● **PAGE TEXT**
········
UK tests house-to-house in hunt for new coronavirus variant
The United Kingdom has begun house-by-house coronavirus testing in some communities as authorities try to snuff out a new variant of the virus before it spreads widely and undermines a nationwide vaccination program.
Authorities want to reach the 80,000 residents of eight areas where the variant, first identified in South Africa, is known to be spreading because a handful of cases have been detected among people who have had no contact with the country or anyone who traveled there.
Officials are dispatching home testing kits and mobile testing units in an effort to reach every resident of those communities. It is “critical” for everyone in these areas to stay at home unless travel is absolutely essential, Health Secretary Matt Hancock says.
“Our mission must be to stop its spread altogether and break those chains of transmission,” Hancock tells the House of Commons on Tuesday.
Public health officials are concerned about the variant first identified in South Africa because it contains a mutation of the virus’ characteristic spike protein that existing vaccines target. The mutation may mean the vaccines offer less protection against the variant.
As the door-to-door testing drive got underway, Public Health England also says scientists had discovered the same spike protein mutation in 11 cases involving another variant that is now the most prevalent form of the virus in England. The mutation had not previously been detected in the so-called Kent variant, named for the English county where it was first identified.
Dr. Julian Tang, a clinical virologist at the University of Leicester, says recent discovery of the spike protein mutation in the Kent variant was a “worrying development, though not entirely unexpected.”
“Closing borders/restricting travel may help a little with this, but there is now probably already a sufficient critical mass of virus-infected people within the endemic UK population to allow this natural selection/evolution to proceed — as this report suggests — so we really need to stick to the COVID-19 lockdown restrictions as much as possible,” Tang says in a written statement.
········
● **Collected data entries**

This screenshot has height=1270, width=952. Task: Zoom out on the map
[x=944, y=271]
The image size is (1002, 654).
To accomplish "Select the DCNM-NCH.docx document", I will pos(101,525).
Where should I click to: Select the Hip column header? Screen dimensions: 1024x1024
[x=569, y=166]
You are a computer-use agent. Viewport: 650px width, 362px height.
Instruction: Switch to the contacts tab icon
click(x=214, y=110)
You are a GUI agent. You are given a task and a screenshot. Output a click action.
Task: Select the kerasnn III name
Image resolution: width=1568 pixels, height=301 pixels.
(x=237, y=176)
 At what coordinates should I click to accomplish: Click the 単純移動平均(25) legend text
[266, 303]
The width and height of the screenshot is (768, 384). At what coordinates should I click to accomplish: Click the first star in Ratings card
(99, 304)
········
● **WORK INSTRUCTION 1**
State whether each statement below agrees with the article on house-to-house coronavirus testing, answering yes or no and quoting the words of the article that decide it.
(a) Authorities aim to reach 80,000 residents across eight areas.
(b) The variant targeted by the house-to-house testing was first identified in Kent.
(c) Dr. Julian Tang called the discovery of the mutation in the Kent variant entirely unexpected.
● **WORK INSTRUCTION 2**
Answer these questions using facts stated in the article on house-to-house coronavirus testing.
(a) Who told the House of Commons that the mission must be to stop the variant's spread?
(b) In how many cases involving the Kent variant did scientists find the spike protein mutation?
(c) At which university does Dr. Julian Tang work as a clinical virologist?

● **OUTPUT 1**
(a) Yes: "Authorities want to reach the 80,000 residents of eight areas"
(b) No: "the variant, first identified in South Africa"
(c) No: "worrying development, though not entirely unexpected."

● **OUTPUT 2**
(a) Health Secretary Matt Hancock
(b) 11
(c) The University of Leicester